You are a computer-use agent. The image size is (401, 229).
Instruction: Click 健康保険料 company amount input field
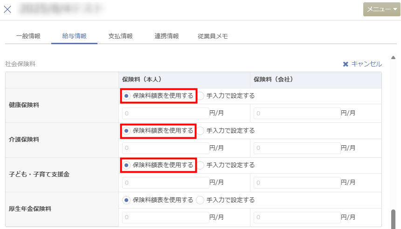[x=297, y=113]
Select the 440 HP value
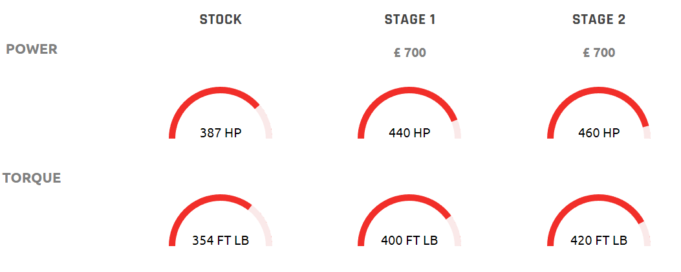The image size is (681, 272). coord(409,133)
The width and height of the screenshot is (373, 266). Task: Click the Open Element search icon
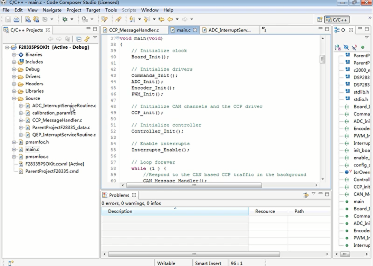[104, 19]
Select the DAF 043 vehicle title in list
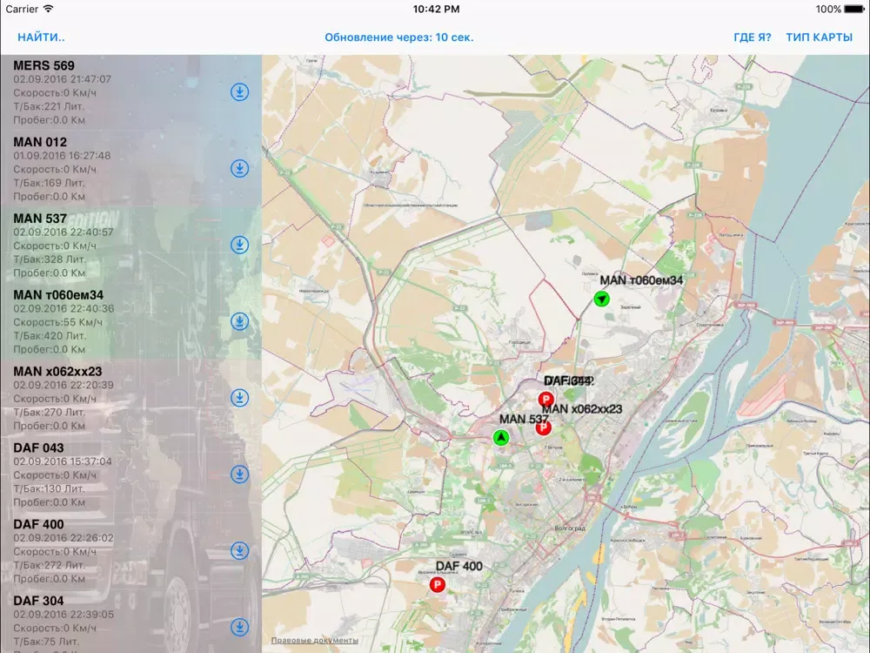 click(x=38, y=448)
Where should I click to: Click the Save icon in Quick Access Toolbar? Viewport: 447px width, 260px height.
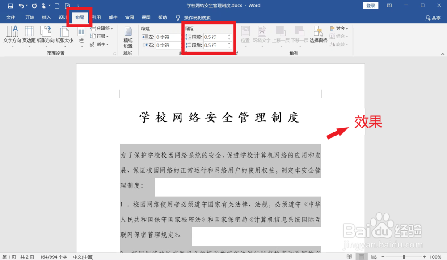(x=10, y=5)
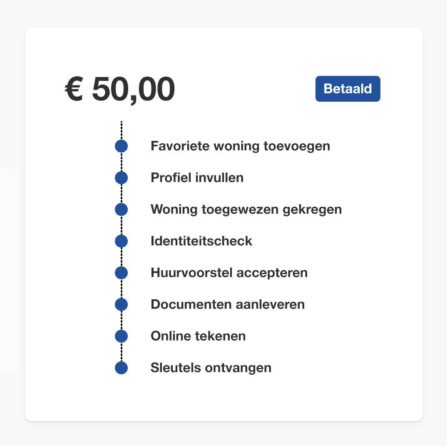Open the Profiel invullen label

pos(197,178)
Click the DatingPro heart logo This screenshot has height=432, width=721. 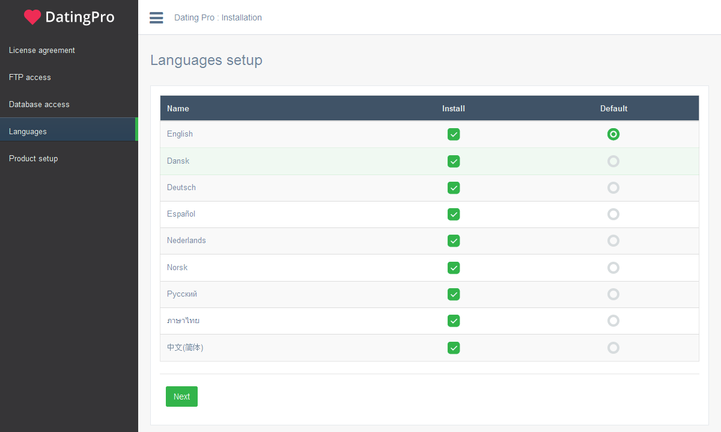tap(32, 17)
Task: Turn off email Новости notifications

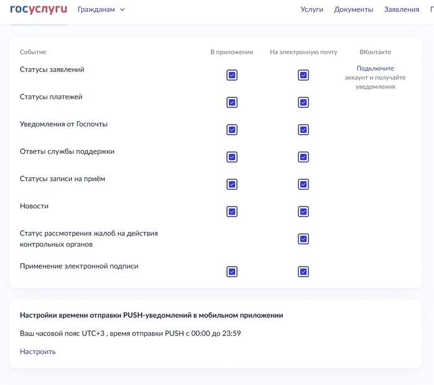Action: [303, 211]
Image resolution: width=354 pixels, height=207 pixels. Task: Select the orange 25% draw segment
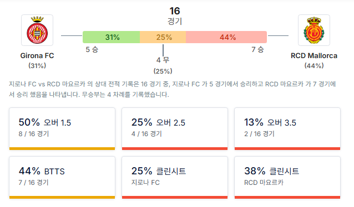163,37
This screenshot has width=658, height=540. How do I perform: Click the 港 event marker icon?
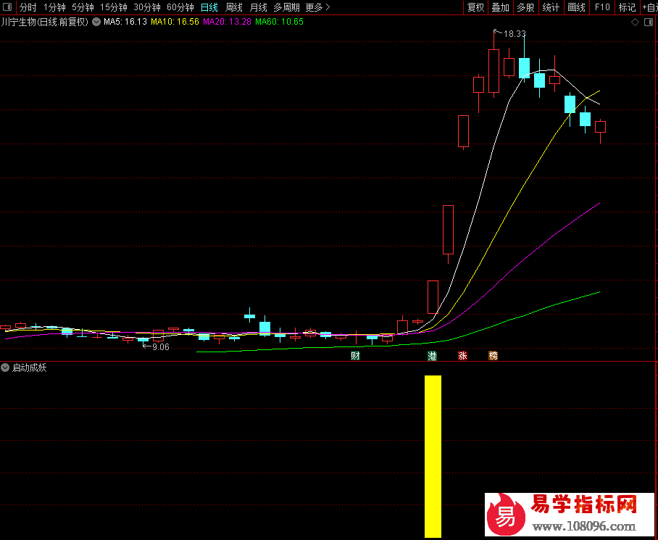click(433, 356)
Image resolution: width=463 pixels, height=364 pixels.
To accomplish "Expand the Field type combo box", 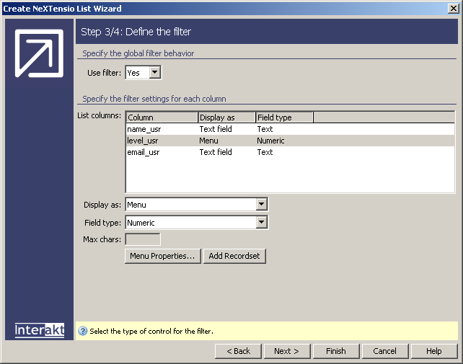I will pos(261,223).
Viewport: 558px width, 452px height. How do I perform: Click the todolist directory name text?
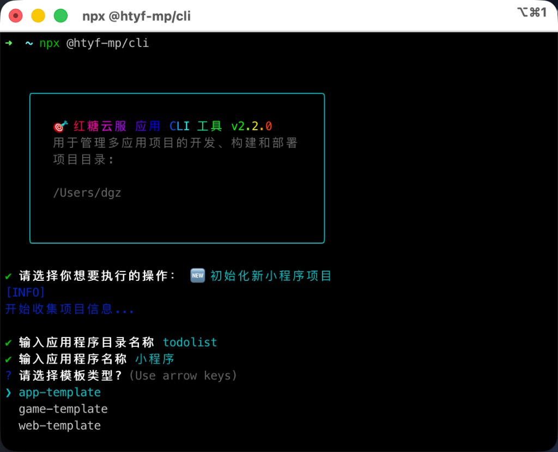click(190, 342)
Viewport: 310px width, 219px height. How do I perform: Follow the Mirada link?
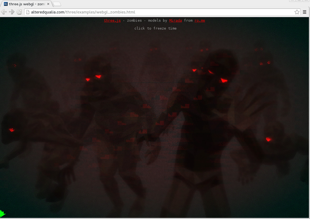coord(176,21)
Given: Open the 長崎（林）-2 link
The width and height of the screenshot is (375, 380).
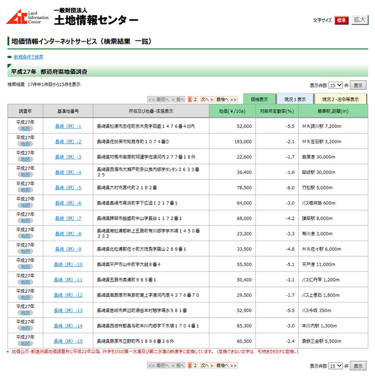Looking at the screenshot, I should tap(68, 142).
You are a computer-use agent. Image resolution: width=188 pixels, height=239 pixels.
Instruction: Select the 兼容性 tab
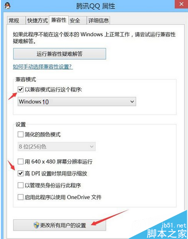point(59,20)
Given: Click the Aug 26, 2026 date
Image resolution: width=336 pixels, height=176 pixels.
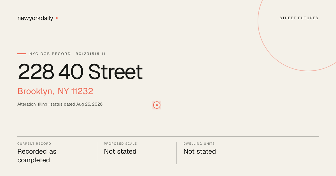Looking at the screenshot, I should [89, 104].
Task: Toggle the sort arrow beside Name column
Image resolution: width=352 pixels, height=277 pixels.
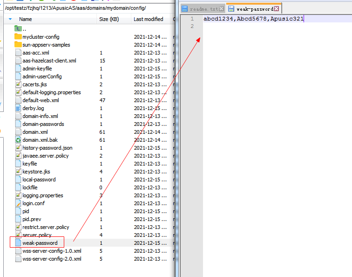Action: tap(10, 19)
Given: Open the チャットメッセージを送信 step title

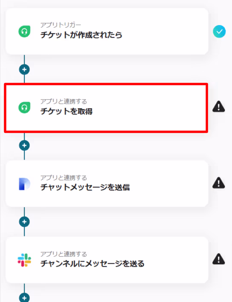Looking at the screenshot, I should [85, 187].
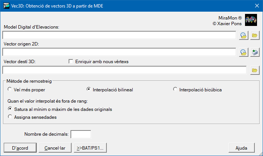
Task: Click the Model Digital d'Elevacions text field
Action: point(119,35)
====
● THE PROBLEM:
Considering only lines that hold the word "agent", work out how many appear in the listing above and give that number only.

● TASK ANSWER:
2